Exercise
Filter the items below, copying every line that contains the string "pixels". Match case exactly.

Exercise materials
[START]
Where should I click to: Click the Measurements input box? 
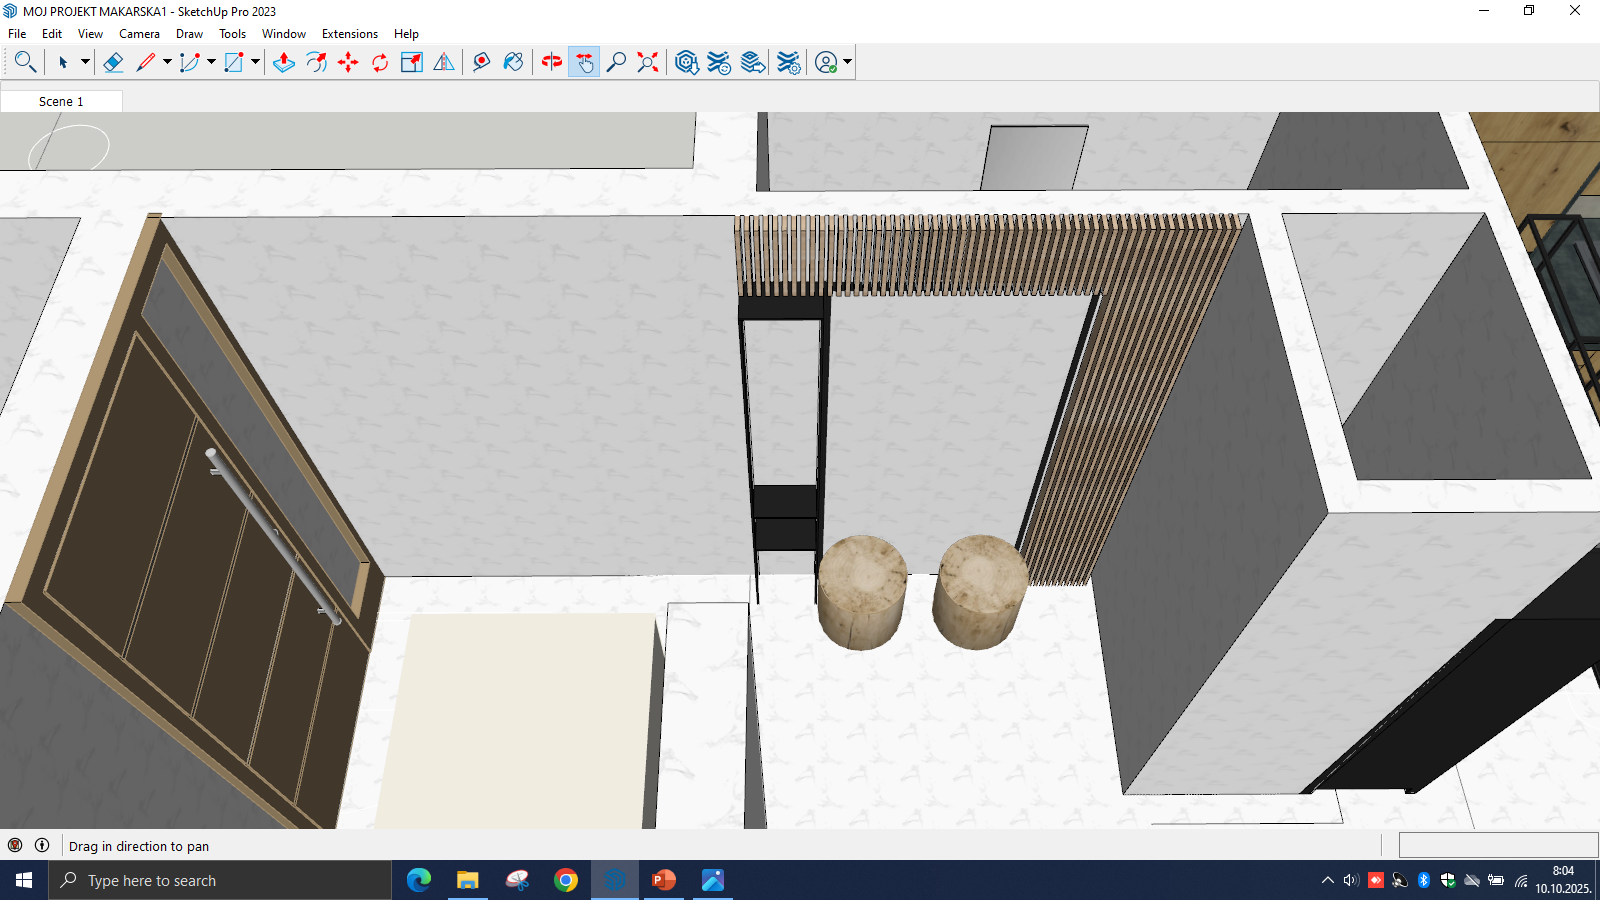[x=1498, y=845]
[END]
[START]
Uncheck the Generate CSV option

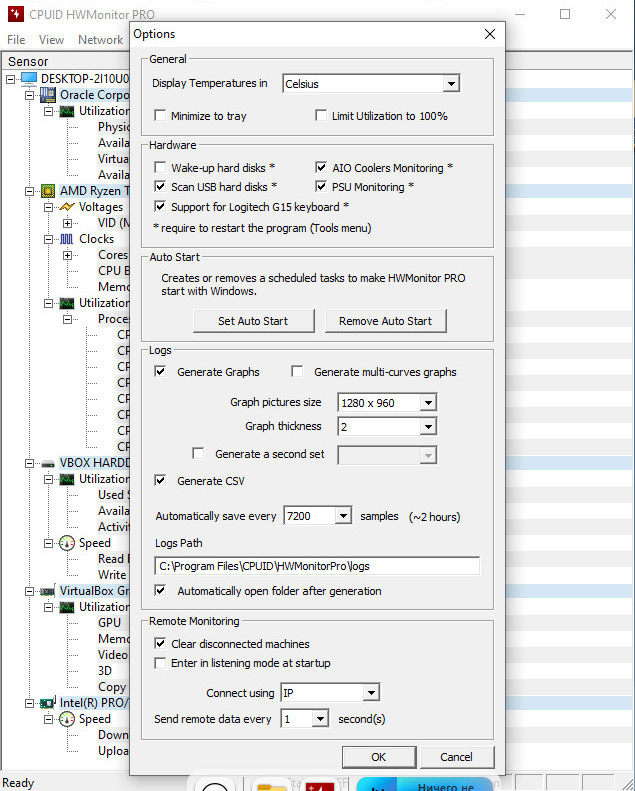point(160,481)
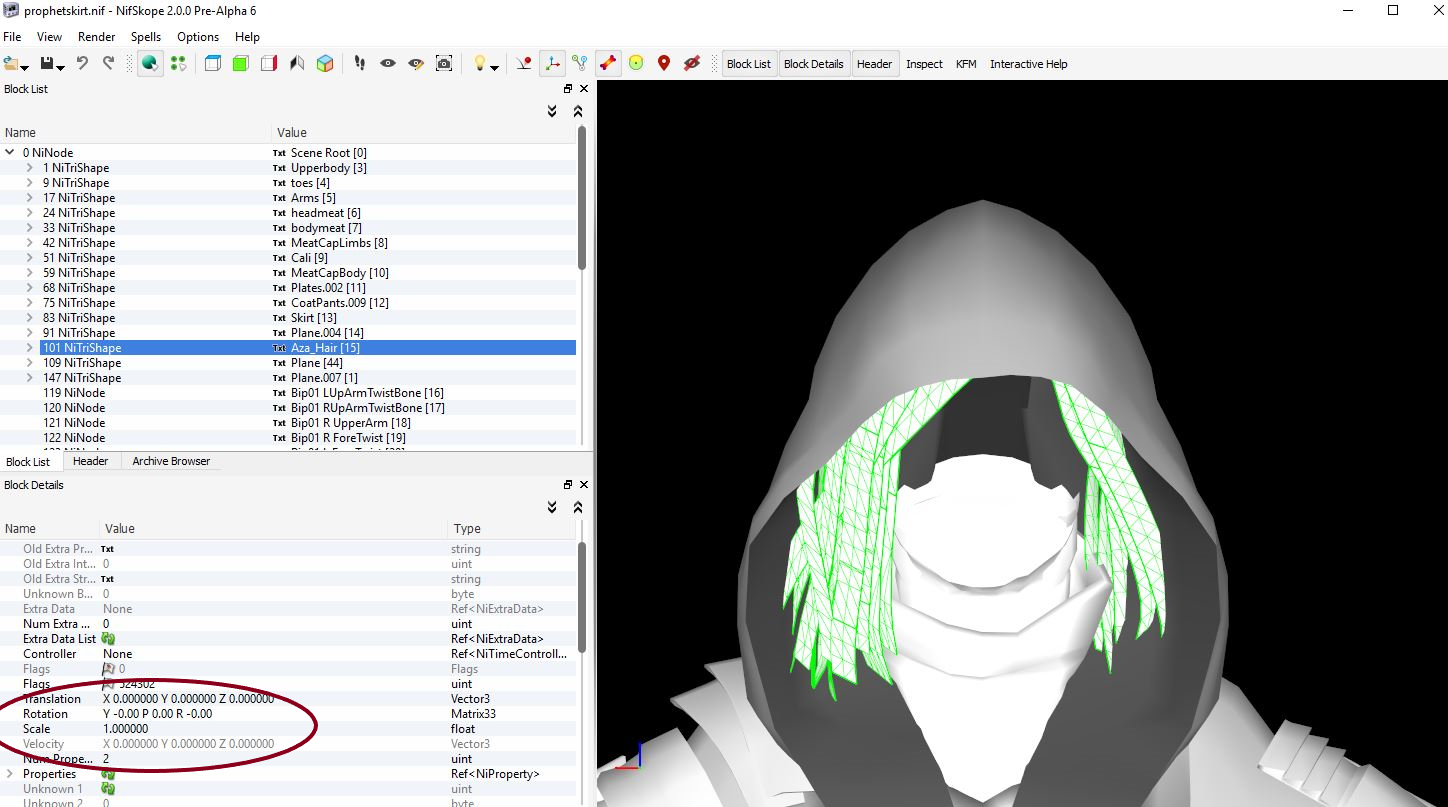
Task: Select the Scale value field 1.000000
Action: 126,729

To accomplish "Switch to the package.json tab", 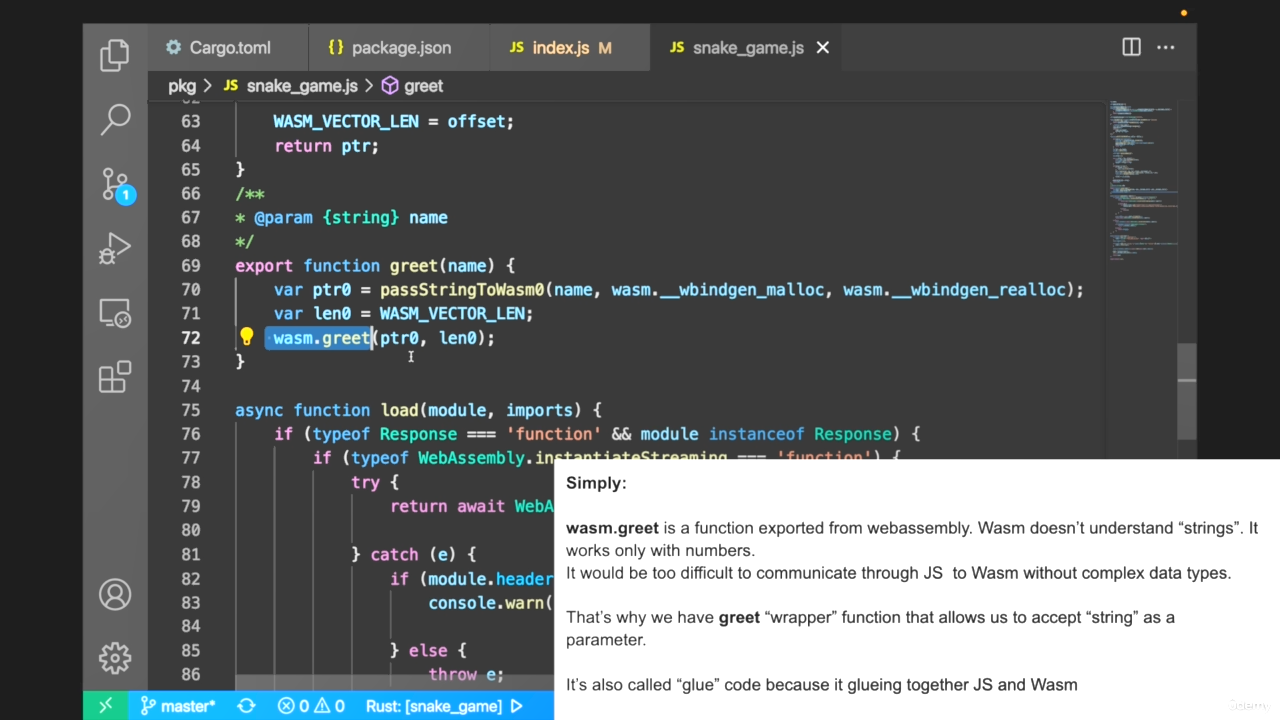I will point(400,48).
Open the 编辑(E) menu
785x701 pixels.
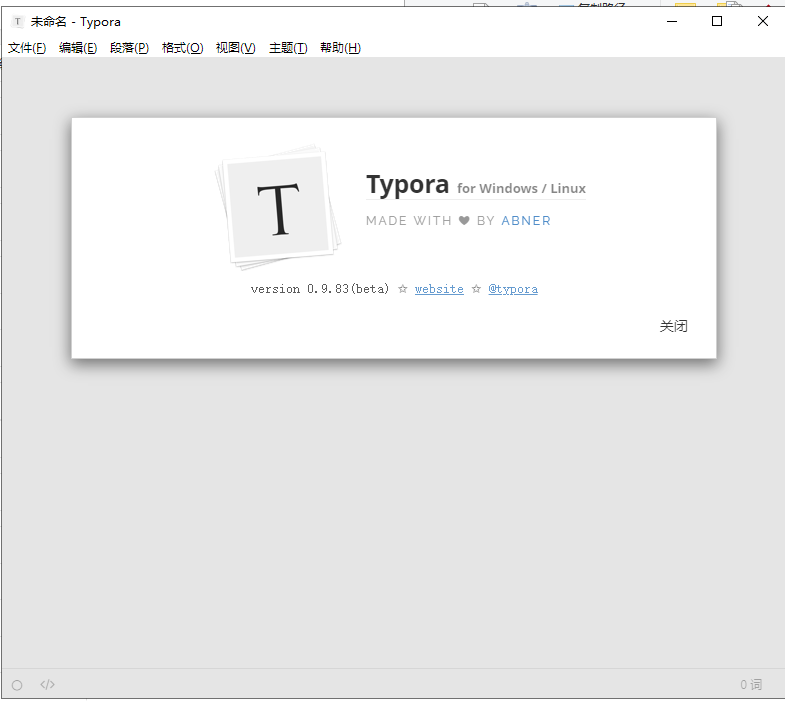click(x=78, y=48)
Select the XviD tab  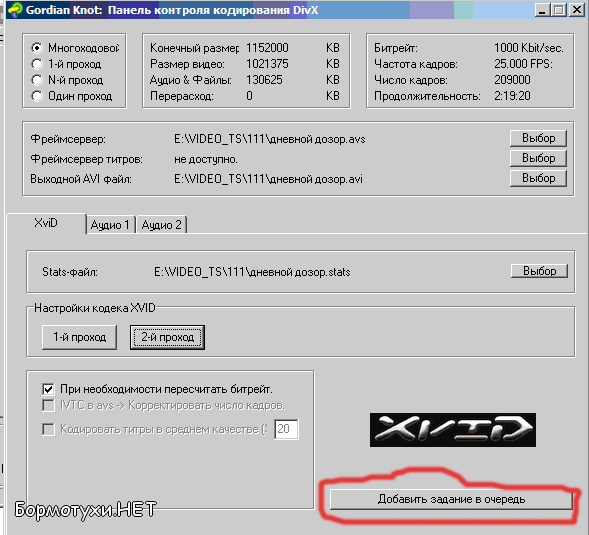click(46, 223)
[END]
[START]
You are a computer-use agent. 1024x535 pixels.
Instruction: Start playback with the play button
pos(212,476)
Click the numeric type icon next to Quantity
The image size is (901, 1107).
[END]
Problem solution
785x701 pixels.
You are a computer-use agent. 1024x535 pixels.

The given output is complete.